Anggapan tersebut berdasarkan dari agenda reforma agraria yang ada dalam visi misi para kandidat calon Bupati dan Wakil Bupati Sukabumi yang akan berebut suara pada Pemilihan Umum (Pemilu) 2024 mendatang.
“Kita melihat kedua paslon sangat kaku membaca persoalan agraria sehingga tidak ada yang menjadikan agraria menjadi misi utama pemerintahan ke depan. Padahal potensi agraria di Sukabumi sangat besar menjadi sumber kehidupan masyarakat dan menjadi pendapatan daerah,” tegas Rozak Daud, kepada Jurnalsukabumi.com, Rabu (9/10/2024).
Padahal pemerintah telah menetapkan Perpres No. 62 Tahun 2023, sebelumnya ada Perpres Nomor 86 Tahun 2018. Perpres ini mengatur strategi-strategi yang akan dilakukan, yaitu: Legalisasi aset, Redistribusi tanah, Pemberdayaan ekonomi subjek Reforma Agraria (RA), Partisipasi masyarakat.
Dalam perpres tersebut diatur juga tentang kelembagaan yang mana bupati sebagai Ketua Gugus Tugas Reforma Agraria (GTRA) tingkat kabupaten, Tugasnya mengoordinasikan penyediaan Tanah Objek Reforma Agraria (TORA) dalam rangka penataan aset, sumber melakukan pemetaan sosial, memverifikasi memberikan usulan dan rekomendasi tanah sekaligus ditetapkan sebagai TORA oleh menteri.
“Jadi jangan kaku memahami masalah pertanahan memang kewenangan pemerintah pusat untuk penetapannya tetapi teknisnya adalah tugas pemerintah daerah.
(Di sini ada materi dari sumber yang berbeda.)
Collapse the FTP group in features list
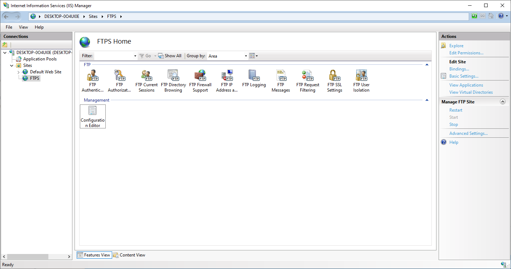This screenshot has width=511, height=269. coord(427,65)
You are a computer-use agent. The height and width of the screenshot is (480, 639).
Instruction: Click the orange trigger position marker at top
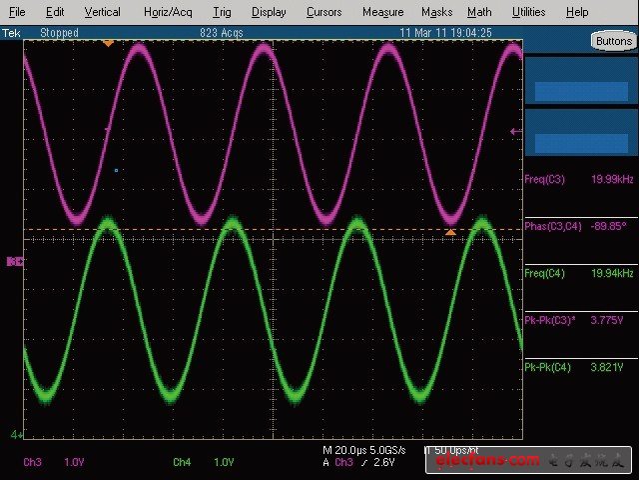point(108,44)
Bagaimana pemerintah pusat bisa mengeksekusi masalah agraria kalau pemerintah daerah melalui GTRA tidak ada niatan untuk merencanakan dalam program daerah,” imbuhnya.
Lanjut Rozak Daud, dan dalam perpres juga diatur tentang sumber pendanaan bisa dari APBN dan bisa dari APBD. Artinya secara konstitusi telah diberikan ruang yang terbuka untuk kepala daerah menata persoalan pertanahan serta mengangarkan pembiayaannya. Bahkan Tugas-tugas itu selama ini telah dikerjakan oleh organisasi tani tapi kurang mendapatkan dukungan dari pemerintah daerah.
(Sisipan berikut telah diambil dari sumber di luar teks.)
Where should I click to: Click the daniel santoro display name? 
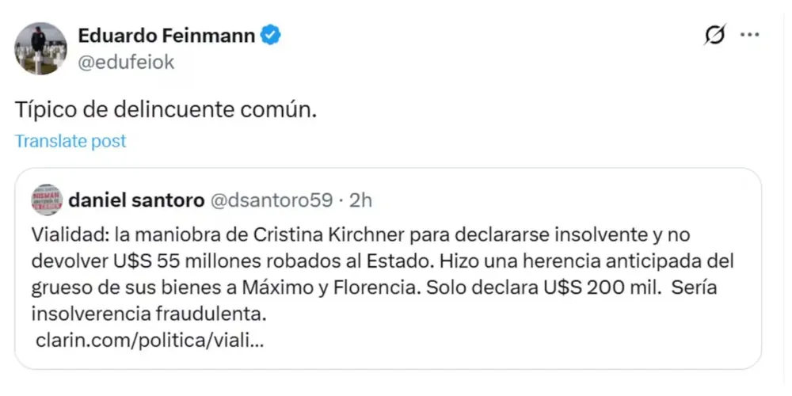coord(135,200)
“Kalau agraria tidak masuk dalam visi misi utama paslon, maka kesejahteraan rakyat itu hanya mimpi belaka. Artinya tidak punya niatan yang tinggi untuk mensejahterakan rakyat. Memang ini soal keberanian dari calon. Kalau berani melakukan penataan agraria secara adil kepada rakyat maka akan berhadapan dengan pemilik modal,” jelasnya.
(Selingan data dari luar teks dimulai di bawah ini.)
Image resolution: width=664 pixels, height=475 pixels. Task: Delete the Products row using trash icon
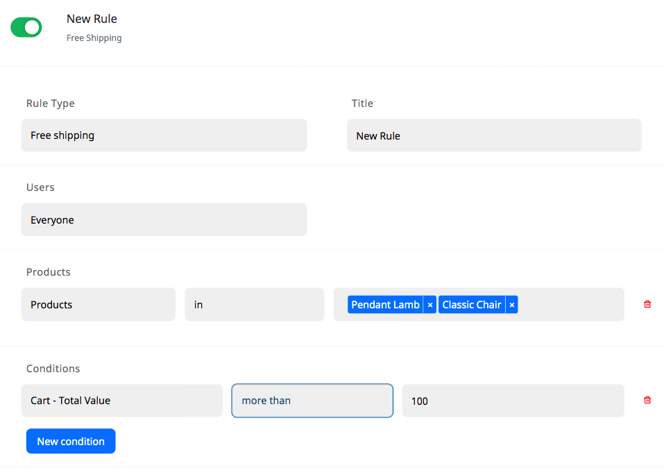[647, 304]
Bahakn, dirinya menilai tidak akan tercapai secara utuh visi misi itu sebagai target pembangunan kalau persoalan mendasar rakyat berkaiatan agraria tidak masuk dalam misi besar paslon. Peningkatan IPM itu tidak terlepas dari daya beli, daya beli akan tinggi kalau rakyat memiliki penghasilan, bisa memberi makan keluarga yang cukup dan bergizi, menyekolahkan anak di situlah standar IPM meningkat.
“Setelah ada kepastian hak atas tanah, rakyat bayar pajak menjadi pendapatan daerah dari pada HGU yang tidak aktif berarti pajak pun tidak ada. Ini bukan hanya soal kemauan dan niat tapi soal keberanian mengambil langkah yang tepat untuk kesejahteraan walaupun berhadapan dengan pemilik modal,” tutup Rozak Daud.